As if on cue, Stella came to get the children.

There were a few awkward moments after we were all seated in the dinning room, but soon small talk began and overall the dinner went well. We moved to the living room for dessert and coffee. The fireplace made the room feel cozy and everyone seemed relaxed. Throughout the evening, no one mentioned Annette Morris or offered an explanation as to why she left so abruptly.

As everyone began to say their goodbyes, Jack Stein and his daughters remained behind. “Girls, please go and thank Miss Stella, I would like a moment with Ms. Spencer before we leave.”

I had no idea what would come next. He sat in a chair facing me. He leaned back with his forefinger to his chin. He was looking me in the eye as if he was trying to find the right words to say what he wanted to say.

“Thank you for inviting us here tonight. I enjoyed the evening and I know my daughters did as well. I need to speak quickly before they come back. When you next talk with your mother, please give her my regards. Claire and I have been close friends for many years. I admire her more than any other person on earth. And also tell her this…considering the circumstances we find ourselves in, if she wants you to be a part of Project Truth or Consequences, I’m willing to consider it, and I’m sure most of the others will as well.”

“Mr. Stein, I doubt Mother will get that same feedback from Ms. Morris. Aside from that, I’m not sure what my mother has told you about me, and you’re not sure how much I know about you or your covert operation.”

“Please call me Jack. I believe you have established a good place for us to start when we meet again. I’m hoping that can happen in the very near future.”

“Let me know the time and place, Jack, and I will make myself available.

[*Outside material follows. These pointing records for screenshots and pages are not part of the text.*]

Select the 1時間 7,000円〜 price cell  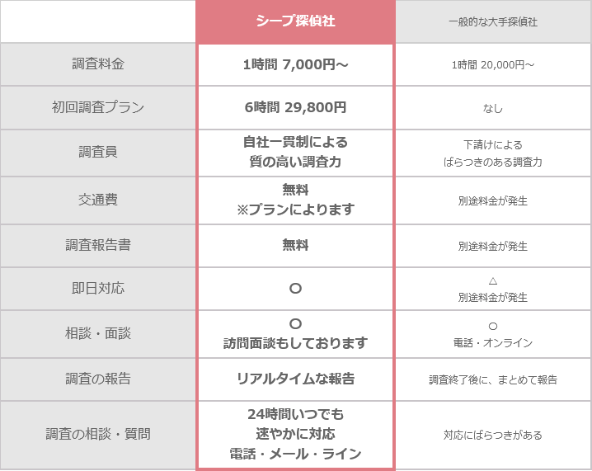click(295, 64)
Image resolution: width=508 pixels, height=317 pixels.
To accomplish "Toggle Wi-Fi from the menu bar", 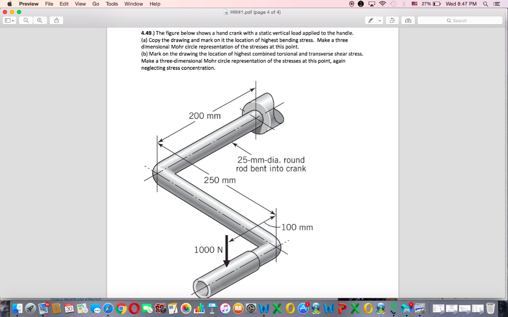I will [x=382, y=4].
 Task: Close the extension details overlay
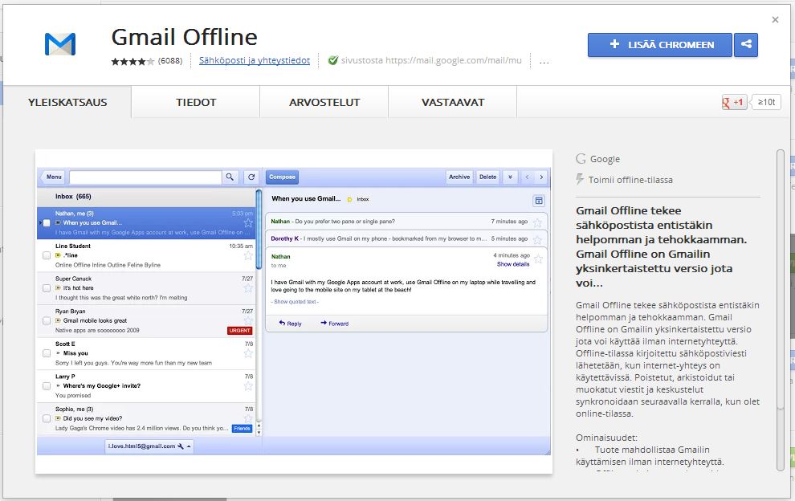point(775,20)
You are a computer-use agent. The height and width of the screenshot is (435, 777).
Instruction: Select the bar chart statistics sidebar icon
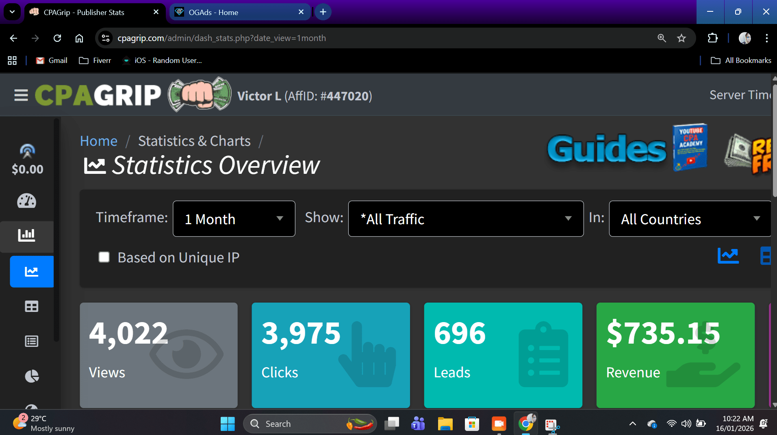[x=27, y=235]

And please call me Kat. You can be sure I will pass your message on to Mother.”

About that time, the girls, escorted by Stella, came back into the room.

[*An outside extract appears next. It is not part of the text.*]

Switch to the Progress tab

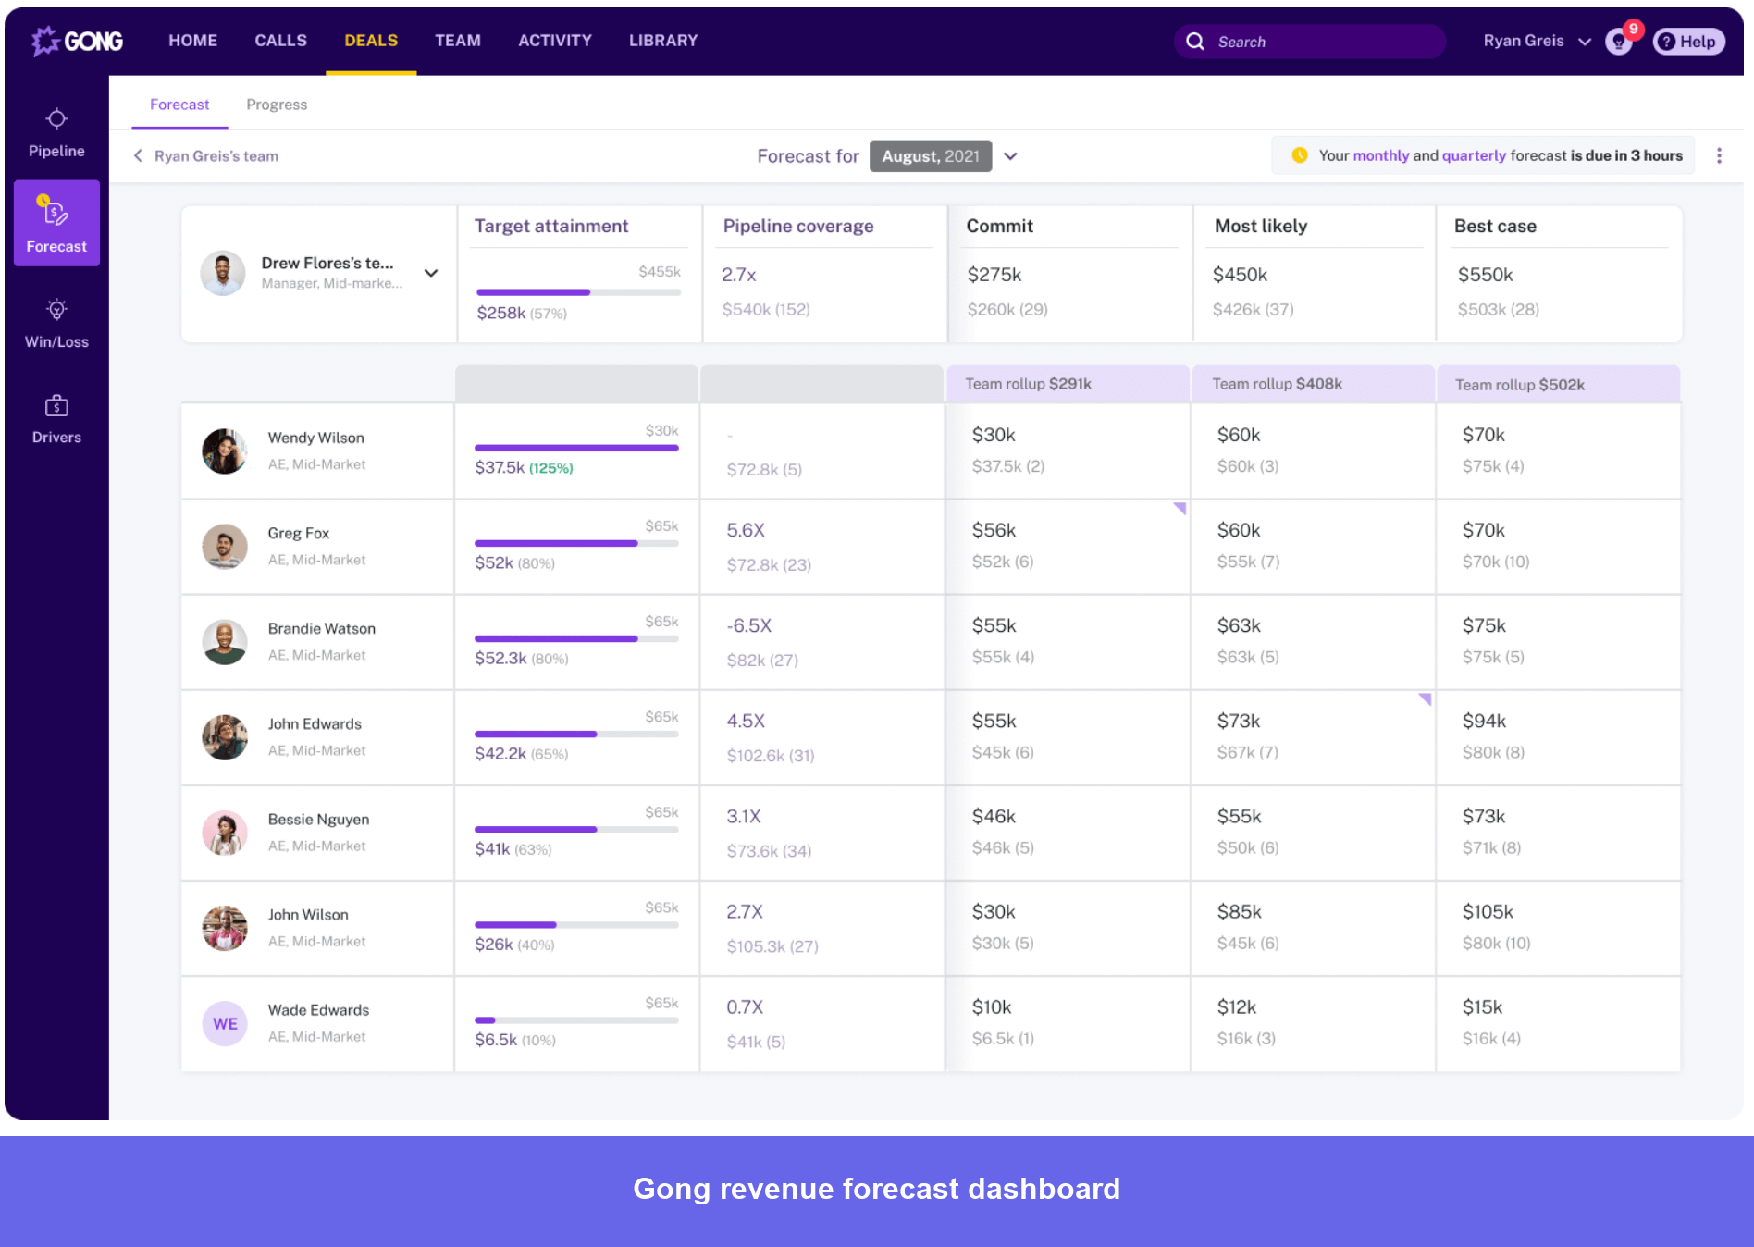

Jack Stein rose and turned to Stella and the girls. “Thank you again Miss Stella. Kat… I will be in touch, soon.”

When the door shut behind them I turned to go upstairs to my room. I was drained and I didn’t want Stella to start asking questions. “Good night, Stella. Thank you for entertaining the children.”

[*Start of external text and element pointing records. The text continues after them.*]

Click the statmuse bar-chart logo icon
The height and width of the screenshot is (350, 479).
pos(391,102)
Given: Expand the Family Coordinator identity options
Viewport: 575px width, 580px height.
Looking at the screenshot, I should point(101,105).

“You’re very welcome,” she said. “I think Miss Claire will be very pleased when she learns that we almost pulled it off.”

Murdo Girl…Living the dream, part 7

Stella was beside herself. I needed to buy some time.

“Don’t worry, Stella,” I said. “It appears Mother has decided to do another one of her disappearing acts. She mentions a health spa. Apparently she hired a driver to take her there.”

“What health spa? Why would she go away the day before the dinner party she wanted to host so badly?”

So far, Stella wasn’t buying my explanation. “She doesn’t mention the name of the spa and she doesn’t want us to cancel the dinner party. We’re just going to have to accept things as they are. Now…how are you set for an elegant evening dress? Would you like to come shopping with me? My treat.”

Stella’s concern evaporated and within an hour, we were on our way.

We tried on everything we thought would be appropriate and some just for fun. In the end, we bought several things. We would, of course, wear the more formal dresses tomorrow.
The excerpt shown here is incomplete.